--- What you have to do ---
Look through the records that follow. Copy every line containing the word "agent".

[Stored records]
*-*-*

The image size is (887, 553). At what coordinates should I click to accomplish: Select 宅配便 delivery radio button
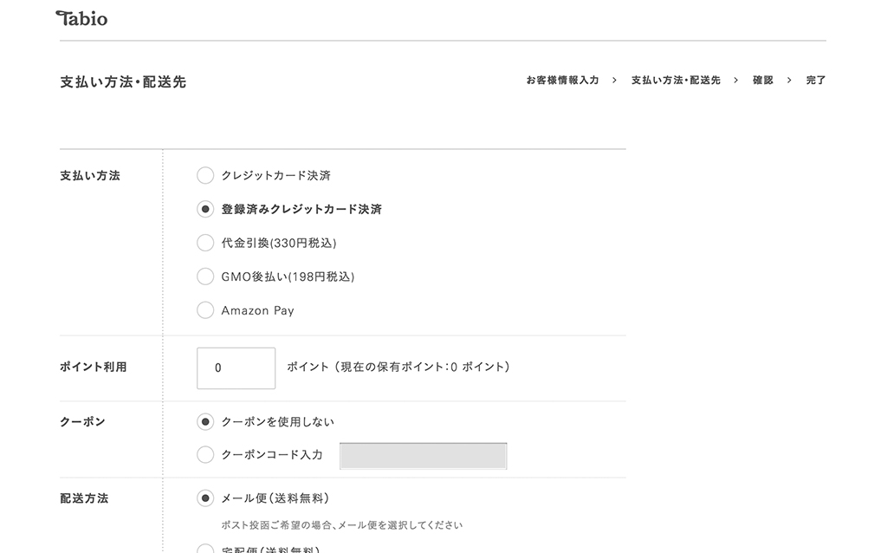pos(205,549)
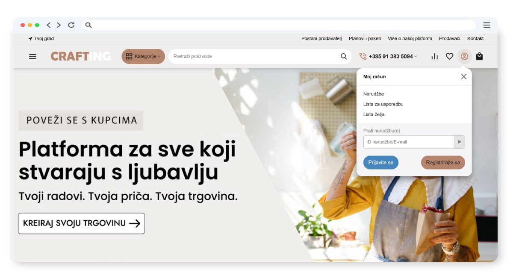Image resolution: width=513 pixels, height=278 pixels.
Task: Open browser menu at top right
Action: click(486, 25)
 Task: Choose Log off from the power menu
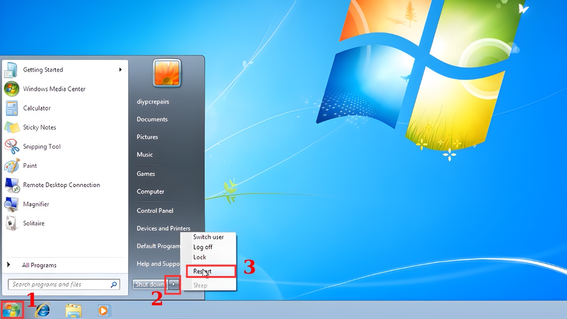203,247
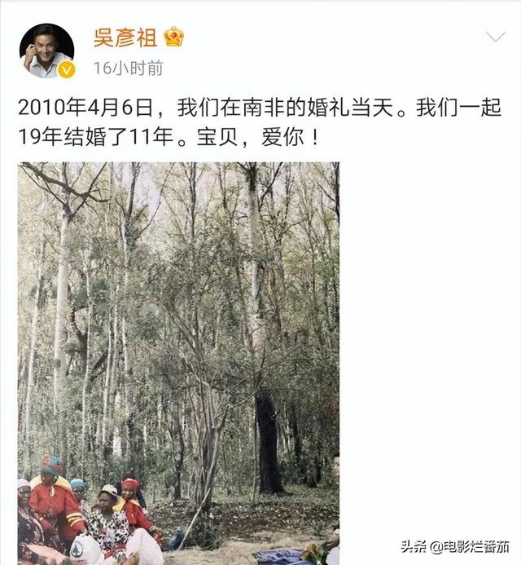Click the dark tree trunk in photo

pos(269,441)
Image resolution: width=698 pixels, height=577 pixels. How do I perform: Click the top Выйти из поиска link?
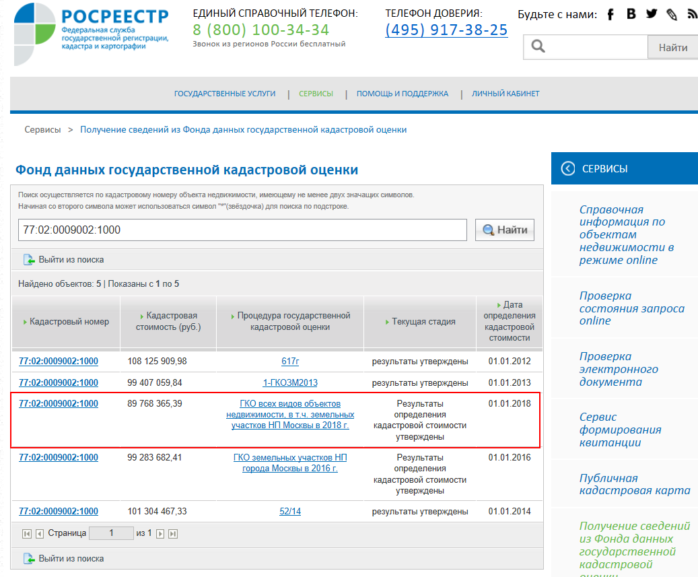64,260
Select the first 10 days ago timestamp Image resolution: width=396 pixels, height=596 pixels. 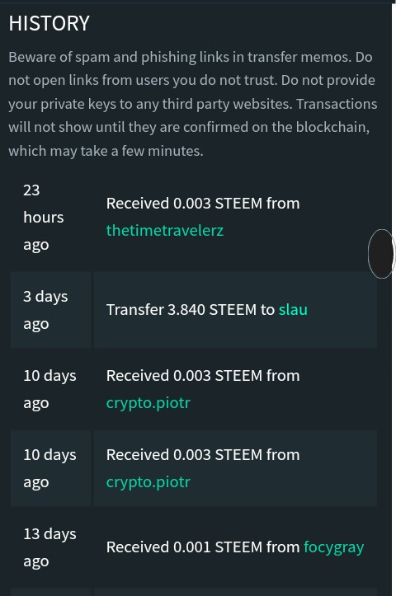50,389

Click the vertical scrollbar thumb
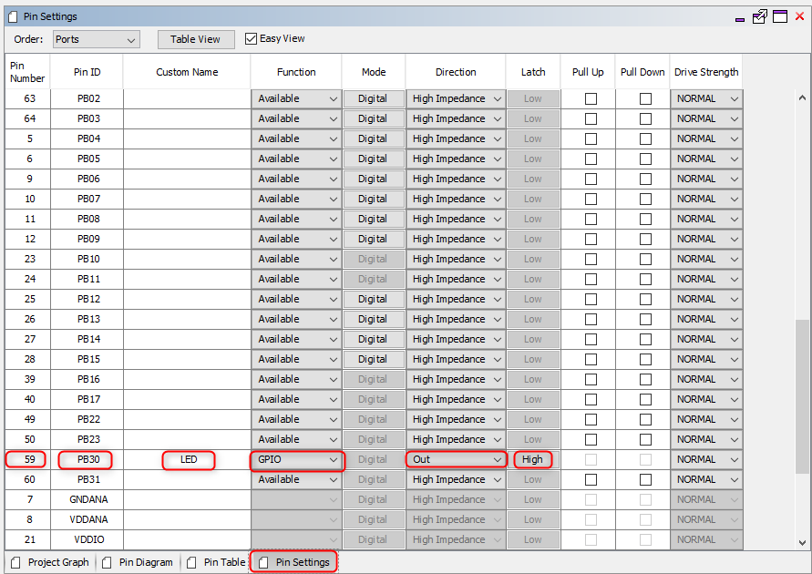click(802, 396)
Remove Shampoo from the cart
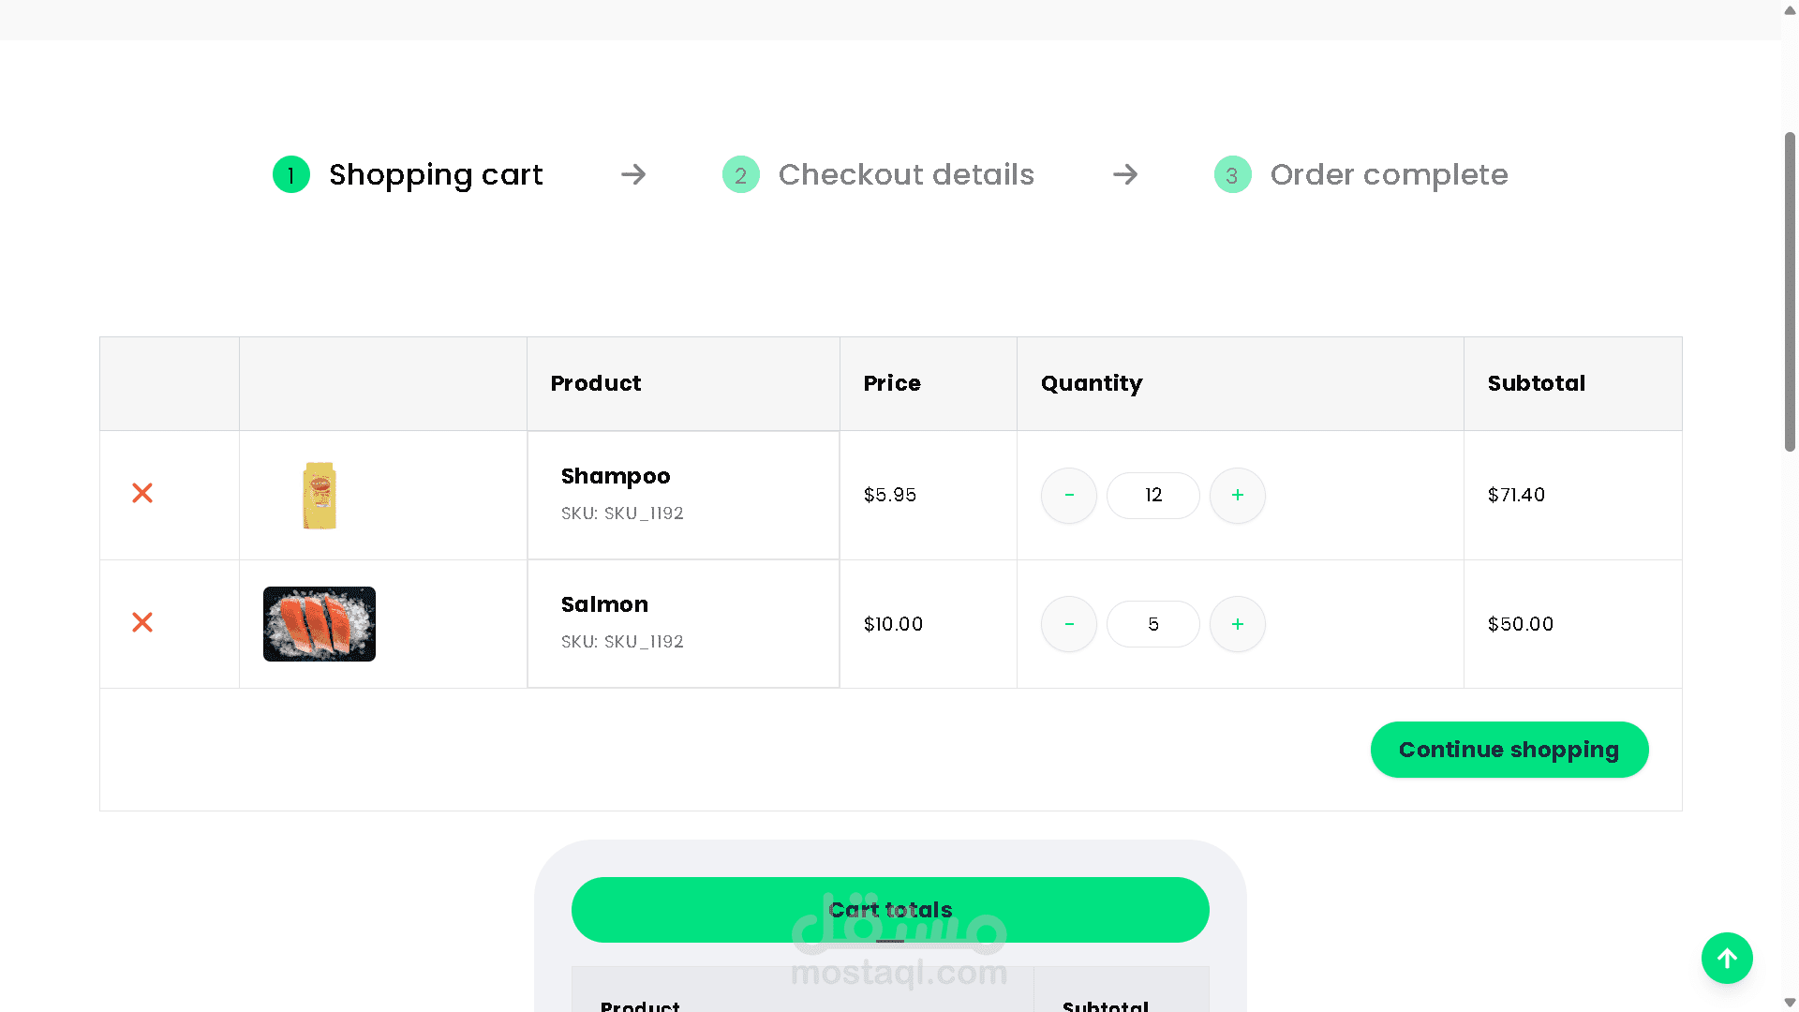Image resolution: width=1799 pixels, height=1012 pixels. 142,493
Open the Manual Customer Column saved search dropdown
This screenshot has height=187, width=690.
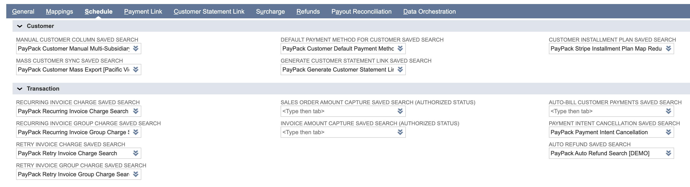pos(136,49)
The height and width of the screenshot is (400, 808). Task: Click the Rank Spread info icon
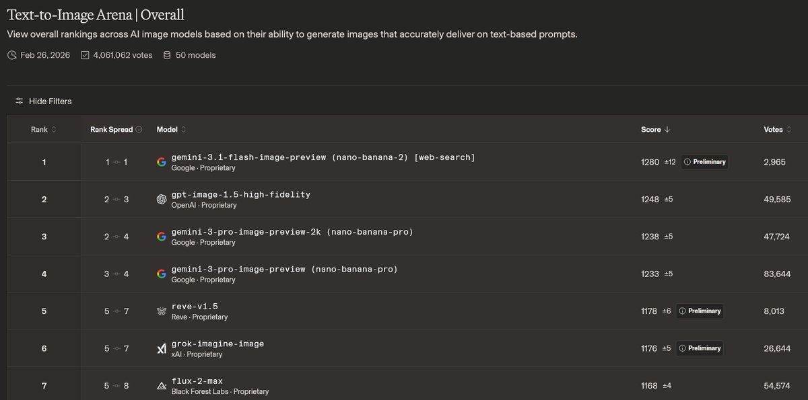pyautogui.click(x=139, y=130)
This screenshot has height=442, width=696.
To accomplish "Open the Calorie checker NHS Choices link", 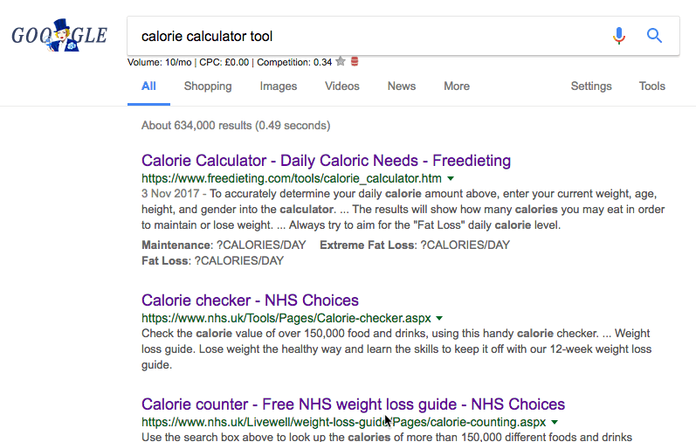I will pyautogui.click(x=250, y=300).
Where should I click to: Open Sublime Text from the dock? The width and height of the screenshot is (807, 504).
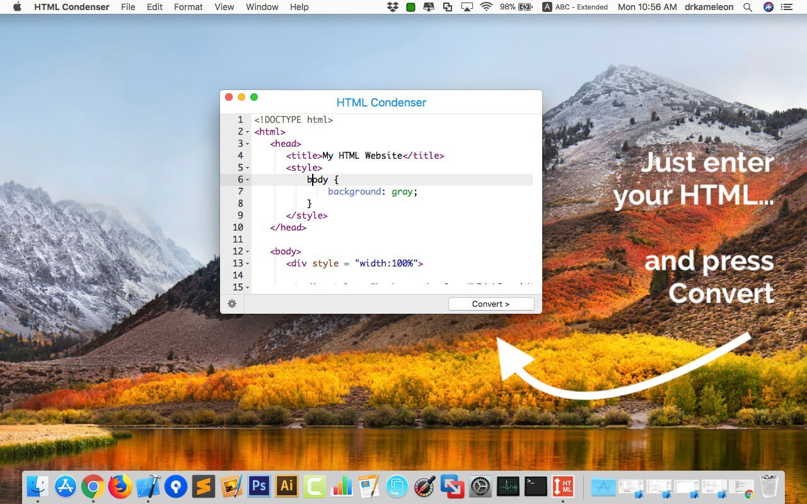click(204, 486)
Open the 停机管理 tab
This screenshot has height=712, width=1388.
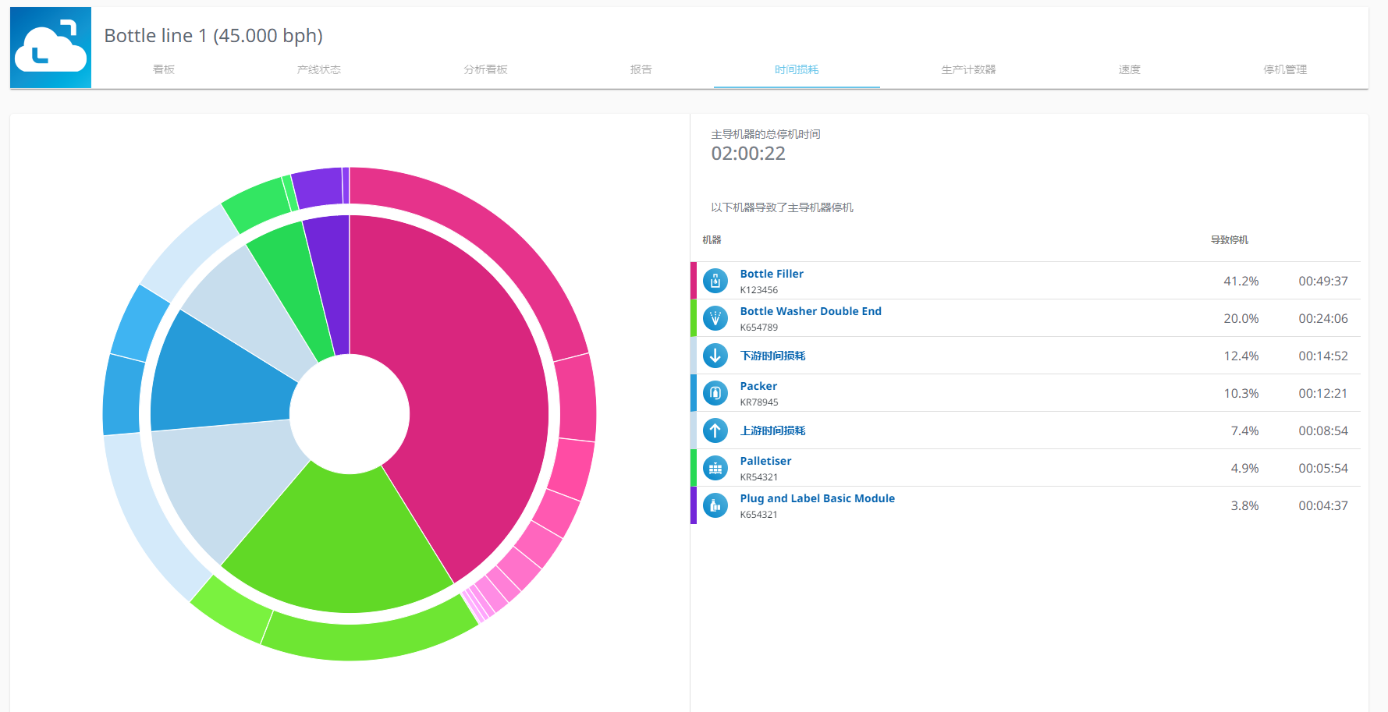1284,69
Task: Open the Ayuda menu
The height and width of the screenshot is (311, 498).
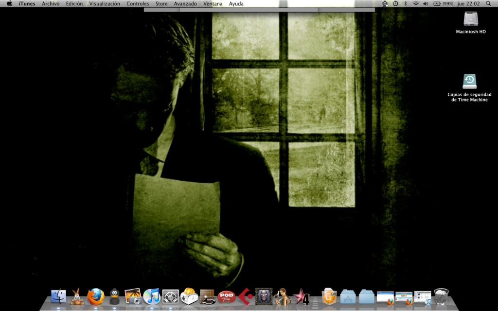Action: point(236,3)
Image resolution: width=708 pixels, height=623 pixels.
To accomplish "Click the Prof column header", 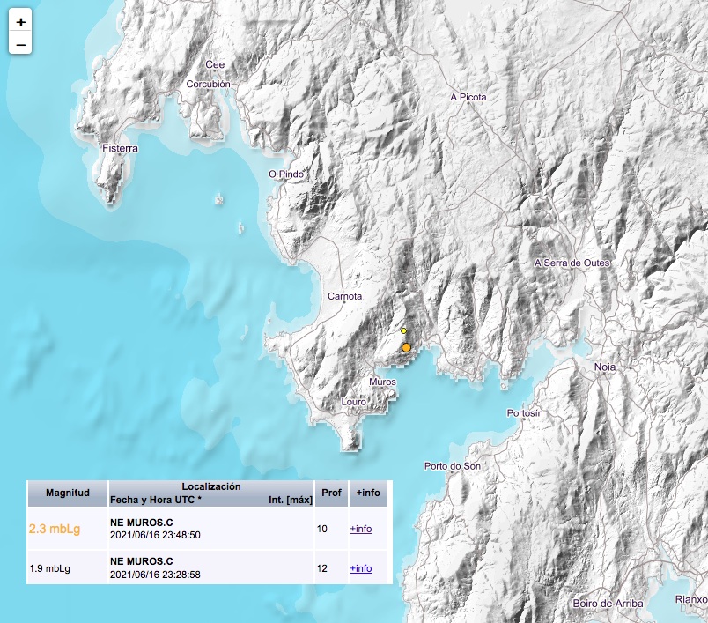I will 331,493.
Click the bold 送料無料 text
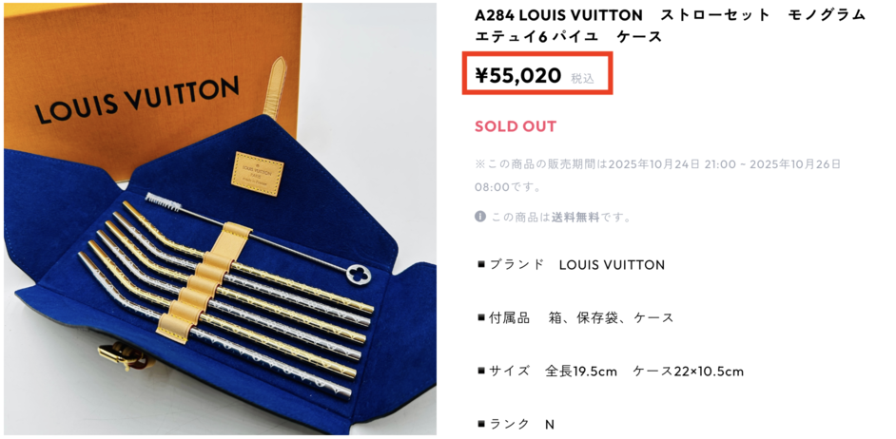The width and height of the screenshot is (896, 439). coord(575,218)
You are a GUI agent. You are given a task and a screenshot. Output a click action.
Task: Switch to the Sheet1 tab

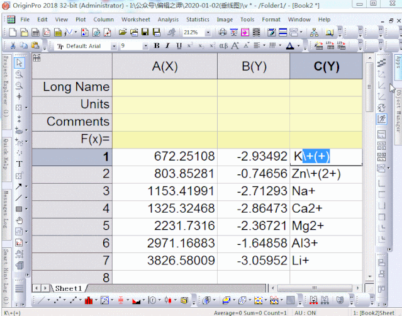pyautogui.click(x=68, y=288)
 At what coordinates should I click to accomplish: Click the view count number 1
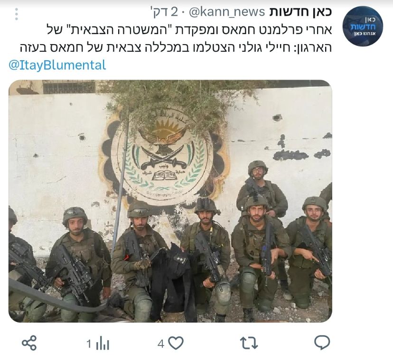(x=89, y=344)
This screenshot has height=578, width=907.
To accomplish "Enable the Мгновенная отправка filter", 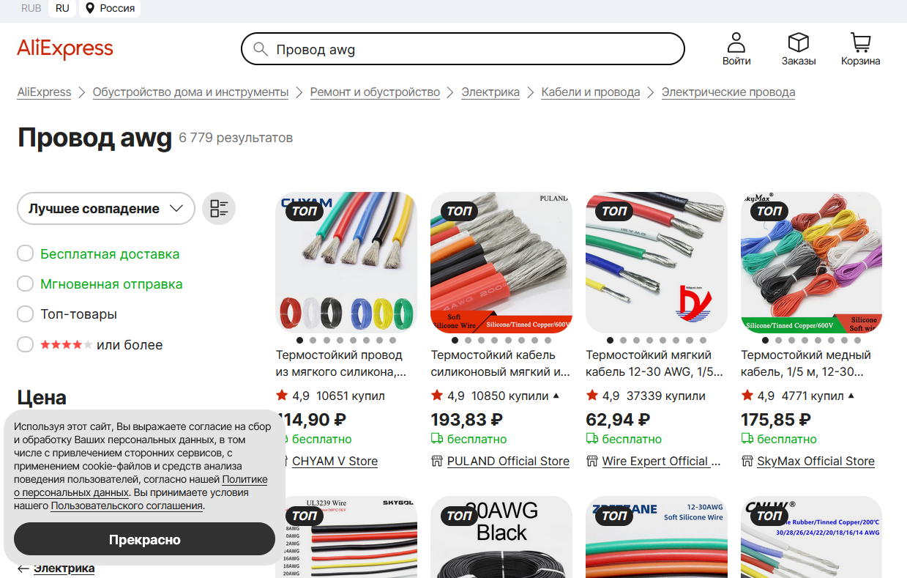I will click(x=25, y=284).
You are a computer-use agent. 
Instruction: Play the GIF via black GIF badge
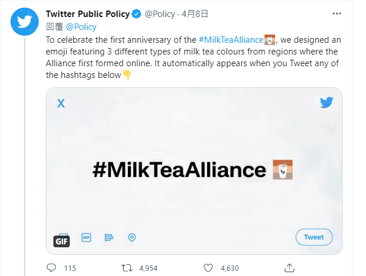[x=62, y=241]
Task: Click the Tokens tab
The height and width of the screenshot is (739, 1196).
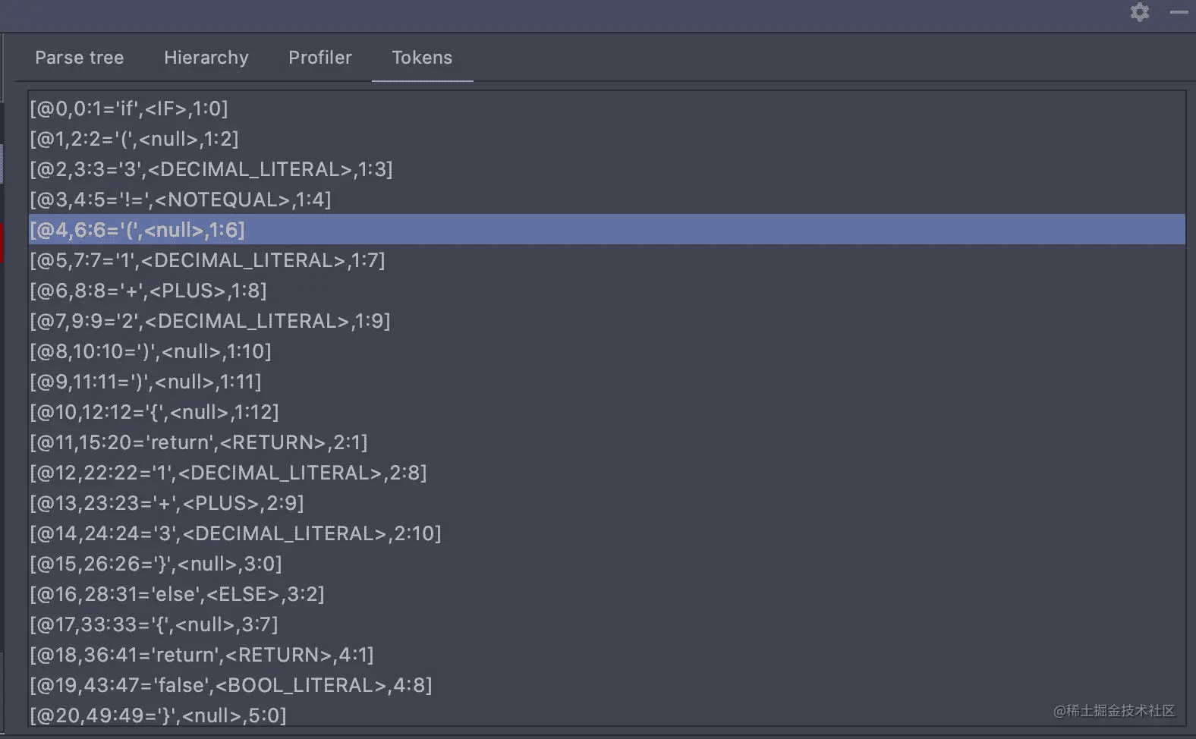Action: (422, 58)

*-*-*

--- Expected answer ---
You are a GUI agent. You are given a task and a screenshot. Output a click action.
You are a computer-use agent. 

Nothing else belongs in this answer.